El practicante estrechó la mano de Mariana y salió de la estancia dejándola absorta y petrificada con todo lo que acababa de oír en tan impensada como rara conferencia.

Después de esto se paseó por aquí y por allí, entretenido con el trajín que tenían criados y criadas, y con los grupos de rancheros que comenzaban a llegar, a la curiosidad de las bodas, cuya noticia, sin saberse cómo, se había extendido por toda la comarca.

Los señores nobles no se hicieron esperar, y la nube de polvo y el repique a vuelo de las campanas de la iglesia de la hacienda anunciaron su aproximación. Habían venido a buen paso; pero a cierta distancia del Sauz, y por una orden del conde, transmitida por don Remigio, todo el tren que hemos descrito se lanzó a galope tendido, y el Monarca y el Emperador, queriendo quedar bien, relinchando y mirándose con enojo, emprendieron una verdadera carrera; los caballeros que los montaban, buenos jinetes y con igual orgullo y emulación, lejos de contenerlos les aflojaron la rienda y volaron por aquella ancha y pareja calzada bordeada de árboles que conducía a la hacienda. El marqués de Valle Alegre ganó, pues fue el Emperador quien entró de un salto a la portalería mientras el Monarca no acababa de pasar los últimos fresnos que estaban a diez varas de la puerta.

Don Remigio colocó a los cuerudos, a los cocheros, a los criados y a los tiros de mulas y de carga en los lugares convenientes, pues sobraban estancias, cuadras y caballerizas, y se retiraba a descansar cuando le salió al encuentro el practicante, que todo lo había visto muy bien desde la azotea, detrás de una almena.

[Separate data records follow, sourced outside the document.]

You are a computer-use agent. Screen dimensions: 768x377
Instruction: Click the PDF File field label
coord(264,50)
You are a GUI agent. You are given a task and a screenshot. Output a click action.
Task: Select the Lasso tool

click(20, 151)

- Don Remigio -le dijo antes de que el administrador pudiese hablarle-, aquí van a pasar cosas muy graves y extraordinarias; pagueme usted mi cuenta, que aquí está. Son mil pesos: una migaja, una gota de agua para el dinero que tiene el conde.

- ¿Pero cómo ha venido usted y desde cuándo está aquí -le preguntó don Remigio- y cómo sabe?

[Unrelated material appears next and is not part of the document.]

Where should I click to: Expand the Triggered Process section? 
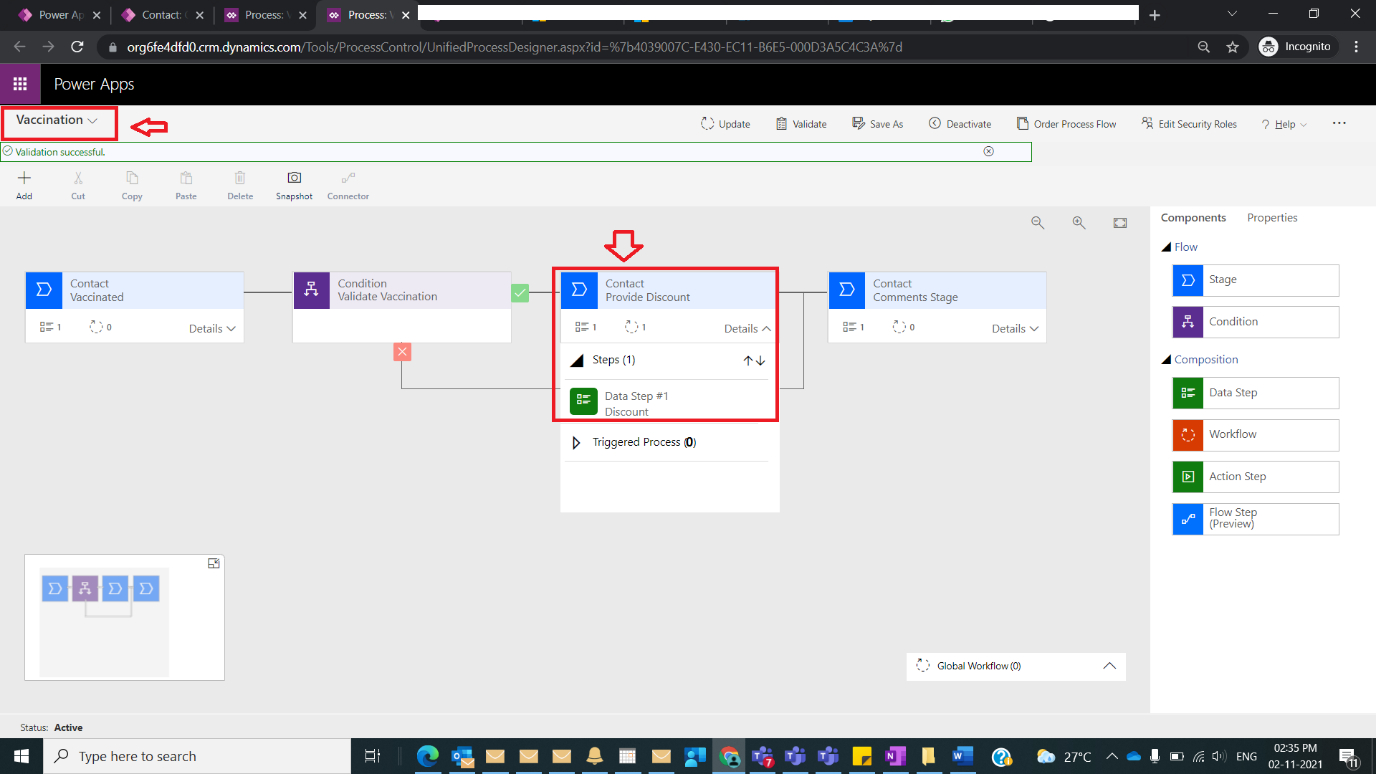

- He venido en un mal caballo cojo, que está comiendo en una de las caballerizas, y todo lo sé; además, Juan, su hijo de usted está en mi casa, y él fue quien me obligó ... Ya hablé con la condesita; está impuesta de todo, y usted, don Remigio, que sabe más que todos juntos, pues está en los secretos del conde, sabrá lo que hace cuando llegue el lance ... Pero págueme mi cuenta. Se hace noche y tengo que volverme al pueblo, pues Juan estará en la desesperación.

La noche se pasó tranquila en la hacienda; marqués y conde, cansados y estropeados con la fantástica carrera, durmieron bien y se levantaron formando cada uno castillos en el aire.

A la mañana siguiente, previo permiso, el conde, vestido de etiqueta, se presentó a hacer una visita a su pariente.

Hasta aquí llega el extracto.